"""
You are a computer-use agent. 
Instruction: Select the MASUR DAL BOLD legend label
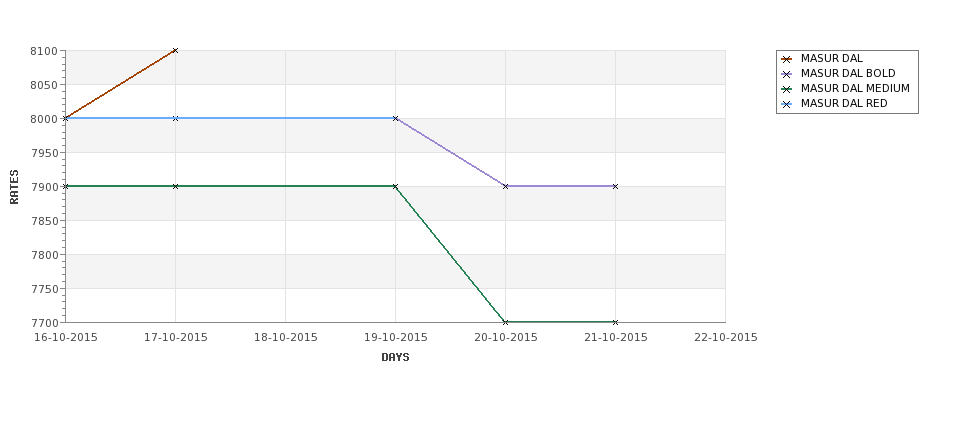pos(848,73)
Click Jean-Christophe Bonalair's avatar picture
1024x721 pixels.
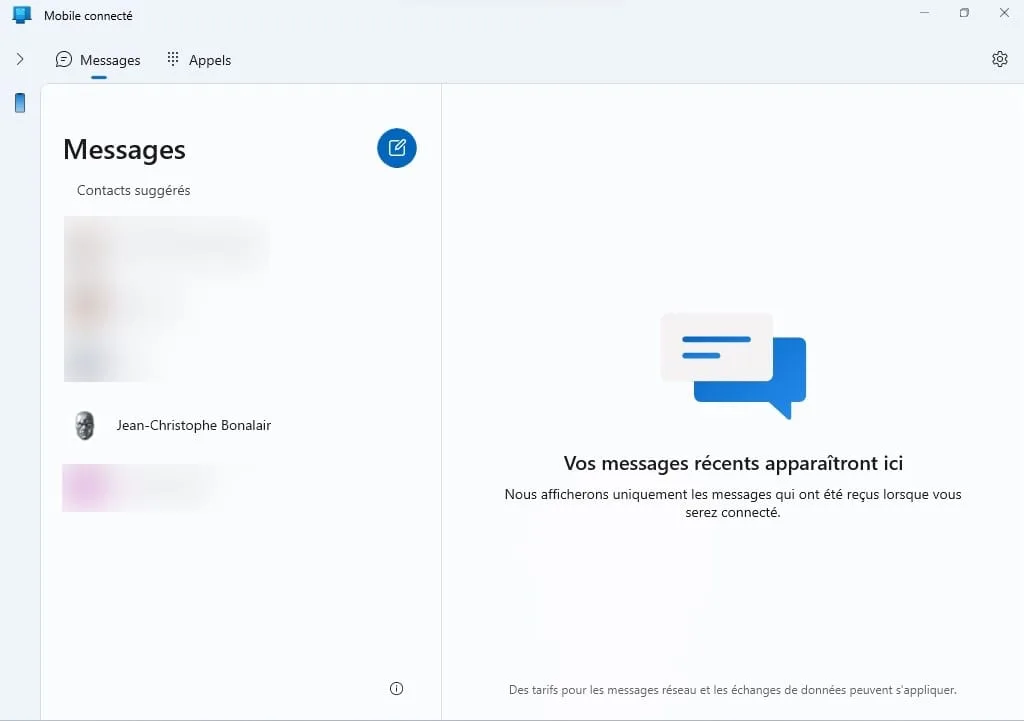click(84, 425)
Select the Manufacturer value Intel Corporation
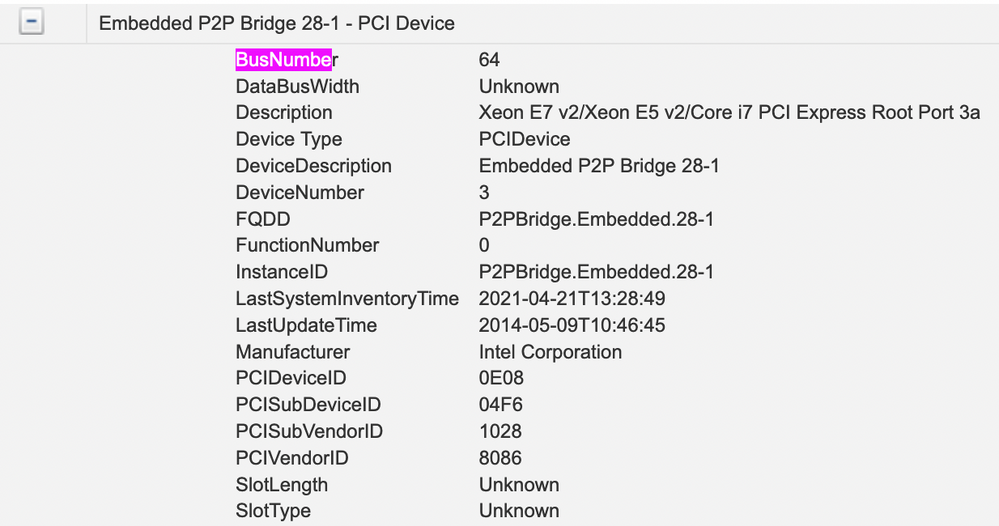The height and width of the screenshot is (526, 999). pos(550,352)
"""
### AIM OF THE TASK
Pictures stay out of the answer; the rest of the listing above is returned exactly.

### ANSWER SECTION
You are a computer-use agent. 
Instruction: Select the MASUR DAL BOLD legend label
pos(848,73)
Click Jean-Christophe Bonalair's avatar picture
1024x721 pixels.
click(84, 425)
Select the Manufacturer value Intel Corporation
The height and width of the screenshot is (526, 999). pos(550,352)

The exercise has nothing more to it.